Reencaminho A História Que Se Vai, de Flávio Aguiar
Queria ser o autor dessa crônica, desse artigo ou qualquer coisa que seja essa sequência concatenada de palavras. Como incapaz sou de produzi-la, e o texto já nasceu em Flávio Aguiar, assumo-o: divulgá-lo passa a ser a minha homenagem a nós mesmos, já que Leonel Brizola se encarrega, agora, de tomar o Céu de assalto…
Confira Che!
Ricardo Menezes / 2004
A História Que Se Vai
Flávio Aguiar (*)
Brizola fez parte da minha geração, embora fosse de uma anterior. Ele foi dono de um estilo político que ficou único – o da transição da última geração dos velhos caudilhos gaúchos aos modernos políticos comprometidos com reformas de base inadiáveis.

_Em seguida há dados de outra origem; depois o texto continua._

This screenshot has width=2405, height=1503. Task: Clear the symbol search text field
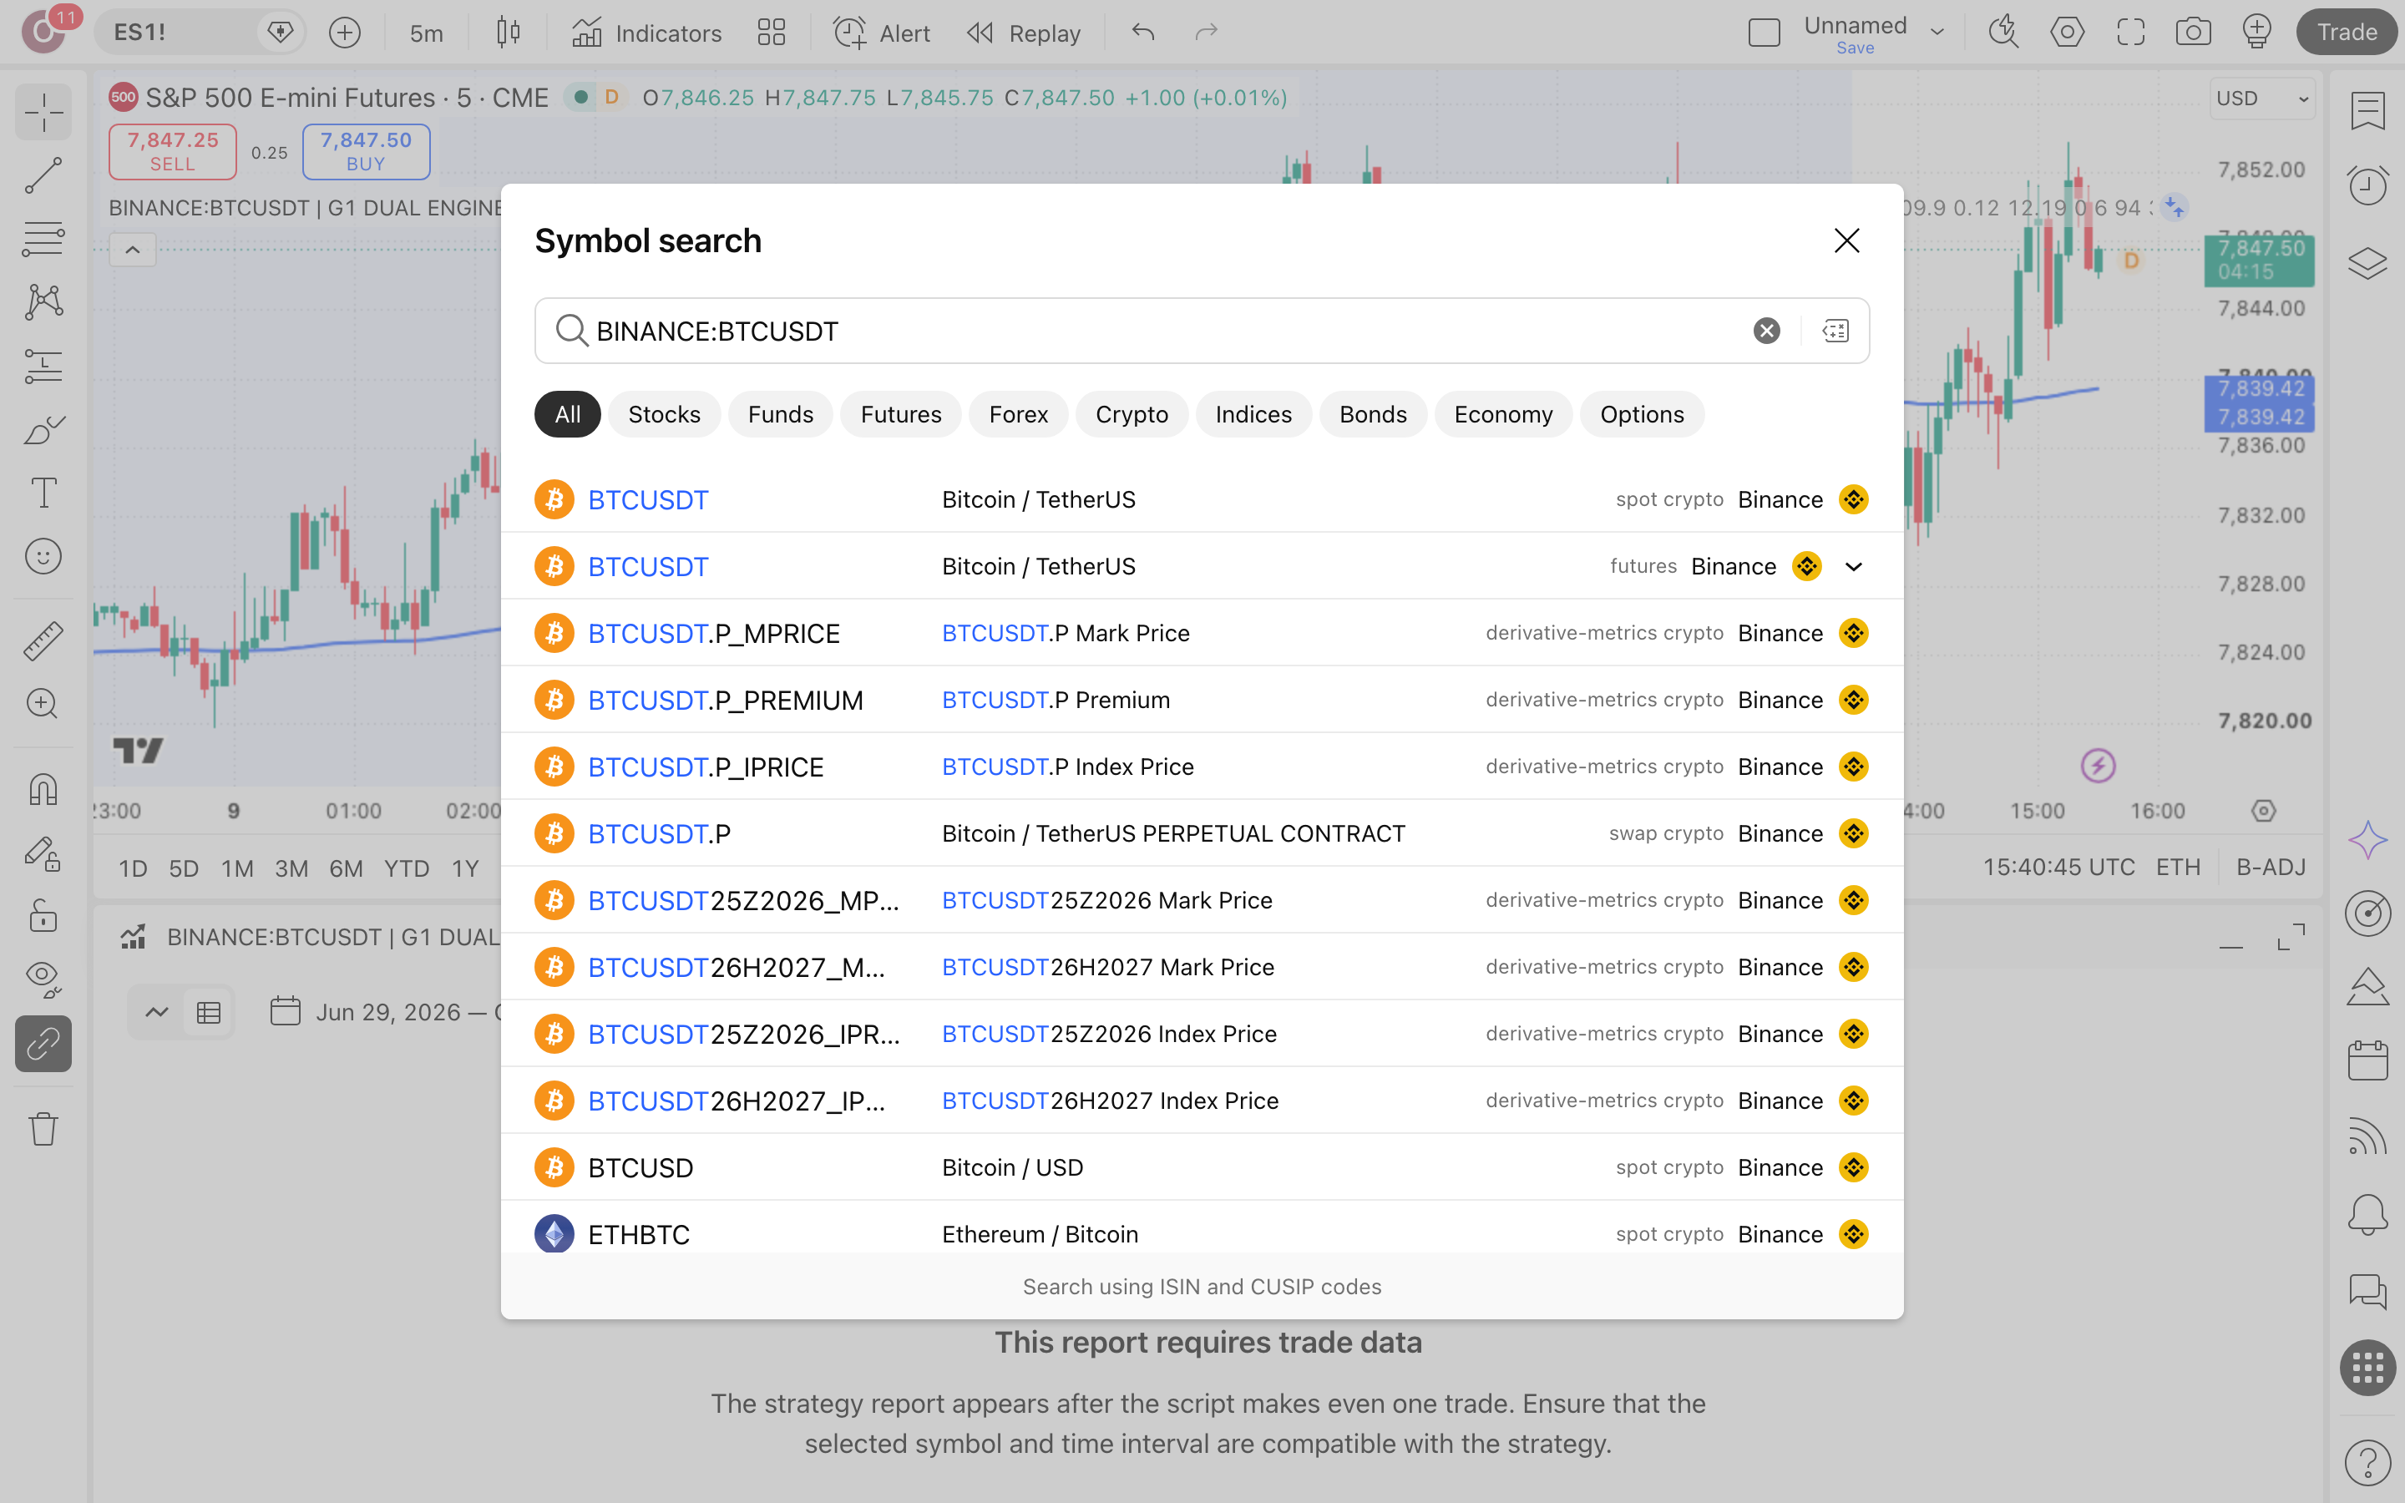click(1766, 331)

Morreu um pedaço da minha pessoa. É toda uma história que se vai.
Brizola fez parte da minha geração, embora fosse de uma anterior. Ele foi dono de um estilo político que ficou único. Foi o da transição da última geração dos velhos caudilhos gaúchos, da estirpe dos Vargas, Flores da Cunha, Batista Luzardo, Osvaldo Aranha, e os modernos políticos comprometidos com reformas de base inadiáveis, ainda que sempre adiadas.
O Brizola dos anos cinqüenta e sessenta está na raiz de no século XXI Porto Alegre e o Rio Grande do Sul terem sediado a criação do Fórum Social Mundial.
Sua atuação foi de ponta onde esteve: espalhou escolas pelo Estado inteiro. Criou e implantou o primeiro programa de reforma agrária no Estado. Pela primeira e única vez na história do Brasil liderou a derrota de um golpe de Estado de monta depois deste deflagrado, em 1961.
Ainda tenho nos ouvidos a lembrança de sua despedida emocionada pelo rádio, ao saber que os tanques do regimento blindado da Serraria estavam se dirigindo para o centro de Porto Alegre, no final de agosto daquele ano. Mas felizmente eram os tanques do bem. Ao invés de atacarem a multidão concentrada na Praça da Matriz, em frente ao Palácio Piratini, ocuparam pontos estratégicos da cidade, entre eles o cais do porto, onde havia corvetas da Marinha cuja oficialidade aderira ao golpe e poderiam ameaçar a cidade. O III Exército aderia à campanha da Legalidade.
Não tenho nem quero falar muito mais. Há e haverá necrológios generosos, evocando as concordâncias e as dissensões. Nessa hora eu não quero me lembrar de dissensão nenhuma, de nem sombra de desacordo. O que quero lembrar é que a política brasileira ficou menos bem humorada, menos pessoal, mais previsível, mais sem graça. Ficou também com seu espírito público mais encolhido. Brizola era um homem público e teve uma vida pública irreprochável, inquestionável.
Cometeu erros? Quem puder que jogue a primeira mancha de tinta na sua reputação. Teve incoerências? Mas as suas, diante da tempestade de incoerências que se abate sobre o país, tinham o gosto de seguir estritamente o veio de suas opiniões do momento, mesmo quando ia contra a maré, não a busca das conveniências. Brizola só não foi contra o povo e isto, neste nosso país, é imperdoável. Foi o único político de monta até hoje que enfrentou a Rede Globo, e também enfrentou (e com sucesso) a tentativa de lhe garfarem a eleição para o governo do Rio em 1982.
As tribos antigas que habitavam o pampa, os teuelche, os mapuche (de quem herdamos a palavra Che, “homem”), os charruas, minuanos, tapes e guaicurus, viam o mundo como uma imensa planície que se encurvava no Ande, a oeste, e que continuava se estendendo pela Via Láctea no céu, até o Cruzeiro. A imagem do Cruzeiro representava uma ema sangrando, e era para este pampa estrelado que iam as almas dos guerreiros, depois de mortos, perseguindo esta ave-mãe do universo. É pra lá que Brizola deve ter ido. Mas deve estar reunindo a indiada, para organizar a tomada do Céu e implantar a reforma agrária no Continente de São Pedro.
E digo isto com convicção, pois sou ateu, mas não praticante.
(*) Flávio Aguiar é professor de Literatura Brasileira na Universidade de São Paulo (USP) e editor da TV Carta Maior. In Cartas Ácidas, 22-06-2004, Carta Capital.